Avaunt (indoxacarb, FMC) works primarily by contact activity, but its efficacy increases when the insect ingests the material.

An Environmental Impact Quotient (EIQ) comparison of eight non-pyrethroid insecticides determined that the highest totals — meaning greatest negative impact — belonged to Imidan (48.8) and Sevin (30.1).

Some “safer” options, Pinero says, are Exirel (cyantraniliprole, FMC) and Verdepryn (cyclaniliprole, Summit Agro USA). Such diamide insecticides are translaminar, meaning they penetrate the leaf tissue and make reservoirs of their active ingredients. After rainfall, there is still some residual effect.

Pinero’s team also conducted a 2021 evaluation of Verdepryn while comparing it to Avaunt in the treatment of six sampled blocks at Cold Spring Orchard, the UMass research facility.

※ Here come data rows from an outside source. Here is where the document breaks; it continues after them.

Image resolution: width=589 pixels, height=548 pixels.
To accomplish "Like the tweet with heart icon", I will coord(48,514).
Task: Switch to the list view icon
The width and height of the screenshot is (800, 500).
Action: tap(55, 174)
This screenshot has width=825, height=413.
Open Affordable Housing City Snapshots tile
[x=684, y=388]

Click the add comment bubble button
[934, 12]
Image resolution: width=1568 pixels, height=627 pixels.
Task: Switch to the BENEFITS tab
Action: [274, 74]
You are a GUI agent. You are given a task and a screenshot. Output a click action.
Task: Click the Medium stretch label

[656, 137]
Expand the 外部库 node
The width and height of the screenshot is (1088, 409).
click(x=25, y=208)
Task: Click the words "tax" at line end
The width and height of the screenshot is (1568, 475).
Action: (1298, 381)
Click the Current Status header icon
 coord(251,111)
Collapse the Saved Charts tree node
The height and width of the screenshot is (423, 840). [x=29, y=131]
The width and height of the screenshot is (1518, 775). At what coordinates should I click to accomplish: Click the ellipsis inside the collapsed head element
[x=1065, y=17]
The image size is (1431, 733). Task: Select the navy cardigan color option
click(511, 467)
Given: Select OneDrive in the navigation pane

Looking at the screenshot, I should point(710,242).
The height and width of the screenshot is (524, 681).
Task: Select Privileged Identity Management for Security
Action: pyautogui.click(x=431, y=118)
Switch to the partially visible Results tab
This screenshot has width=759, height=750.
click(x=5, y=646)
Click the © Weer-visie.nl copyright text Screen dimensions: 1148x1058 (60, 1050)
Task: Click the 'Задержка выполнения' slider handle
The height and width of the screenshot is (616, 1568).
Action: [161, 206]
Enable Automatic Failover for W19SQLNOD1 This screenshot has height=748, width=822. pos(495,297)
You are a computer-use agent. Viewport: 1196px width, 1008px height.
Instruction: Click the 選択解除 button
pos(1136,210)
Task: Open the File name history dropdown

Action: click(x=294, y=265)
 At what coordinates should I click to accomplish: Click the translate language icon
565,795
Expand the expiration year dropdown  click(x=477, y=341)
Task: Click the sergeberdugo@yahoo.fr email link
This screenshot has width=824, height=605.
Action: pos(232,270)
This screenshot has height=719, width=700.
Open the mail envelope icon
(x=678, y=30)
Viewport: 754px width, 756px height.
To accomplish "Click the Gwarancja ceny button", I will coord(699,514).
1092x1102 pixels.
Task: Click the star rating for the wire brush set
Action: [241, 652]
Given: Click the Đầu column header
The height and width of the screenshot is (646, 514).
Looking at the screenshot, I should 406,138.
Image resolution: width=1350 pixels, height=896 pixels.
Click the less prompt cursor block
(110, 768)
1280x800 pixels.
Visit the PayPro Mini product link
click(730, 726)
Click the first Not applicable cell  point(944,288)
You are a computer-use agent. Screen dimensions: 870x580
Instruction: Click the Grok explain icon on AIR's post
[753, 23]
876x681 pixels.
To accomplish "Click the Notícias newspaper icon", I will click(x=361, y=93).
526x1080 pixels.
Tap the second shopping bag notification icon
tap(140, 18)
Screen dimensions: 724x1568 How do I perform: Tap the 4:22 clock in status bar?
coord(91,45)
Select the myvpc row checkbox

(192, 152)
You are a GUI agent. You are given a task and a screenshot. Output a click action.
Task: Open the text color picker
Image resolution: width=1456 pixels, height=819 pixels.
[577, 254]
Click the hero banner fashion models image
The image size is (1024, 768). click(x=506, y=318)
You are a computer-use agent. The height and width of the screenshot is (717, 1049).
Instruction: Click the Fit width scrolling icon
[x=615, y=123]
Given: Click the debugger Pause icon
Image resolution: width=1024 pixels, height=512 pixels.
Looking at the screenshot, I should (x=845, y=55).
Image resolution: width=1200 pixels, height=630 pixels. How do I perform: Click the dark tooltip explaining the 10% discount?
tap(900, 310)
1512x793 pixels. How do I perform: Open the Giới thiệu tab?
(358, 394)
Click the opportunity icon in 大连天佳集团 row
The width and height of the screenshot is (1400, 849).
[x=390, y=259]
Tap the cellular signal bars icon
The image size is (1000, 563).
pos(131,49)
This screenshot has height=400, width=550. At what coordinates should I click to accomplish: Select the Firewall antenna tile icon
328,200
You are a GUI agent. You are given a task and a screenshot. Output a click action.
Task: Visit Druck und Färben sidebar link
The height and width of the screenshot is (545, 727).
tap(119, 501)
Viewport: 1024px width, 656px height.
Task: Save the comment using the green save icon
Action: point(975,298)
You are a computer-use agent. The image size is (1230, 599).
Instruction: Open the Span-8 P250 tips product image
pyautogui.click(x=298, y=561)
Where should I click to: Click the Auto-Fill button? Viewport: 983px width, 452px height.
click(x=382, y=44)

On average, the blocks sprayed with Verdepryn received 1.2% injury, which was “no different” from Avaunt, Pinero says.

A tree fruit grower in Rhode Island who decided to evaluate Verdepryn alone recorded a 0.26% level of injury, which equals only two or three apples per thousand, Pinero says.

TRAP TREES

Finally, Pinero and New Hampshire grower Steve Wood, a former American Fruit GrowerSM Apple Grower of the Year award recipient, have been working since 2018 on the development of a permanent, low-cost trap cropping system for multiple apple pests via multi-cultivar grafting. As of 2021, the study involved 15 blocks, with four more to be added this year.

Three to four perimeter-row trees per acre are selected. Each tree is then grafted with six cultivars — ‘Liberty’, ‘Wickson’, ‘Ginger Gold’, ‘Dabinett’, ‘Yellow Transparent’, and ‘Red Astrachan’ — that are very attractive to plum curculio and apple maggot fly.

“The concept is simple, affordable, and grower friendly,” Pinero says. “How effective is this? This is a long-term project — it’s going to be more than eight years before we get the final data.”

Grafted branch featuring Liberty cultivar

A grafted branch featuring the cultivar ‘Liberty’.
Photo by Jaime Pinero

Nonetheless, results from 2021 are promising. The six cultivars combined incurred an average of 20% plum curculio injury in their nine Massachusetts-based blocks. Stock branches on the same trees also resulted in 20% injury, meaning that plum curculios do aggregate within the canopies of multi-cultivar grafted trees. Meanwhile, the perimeter-row non-grafted trees in the same blocks experienced an average of only 5% injury.

“The grafted trees had four times more injury in 2021, which are great results,” Pinero says. “This seems to be working for plum curculio.”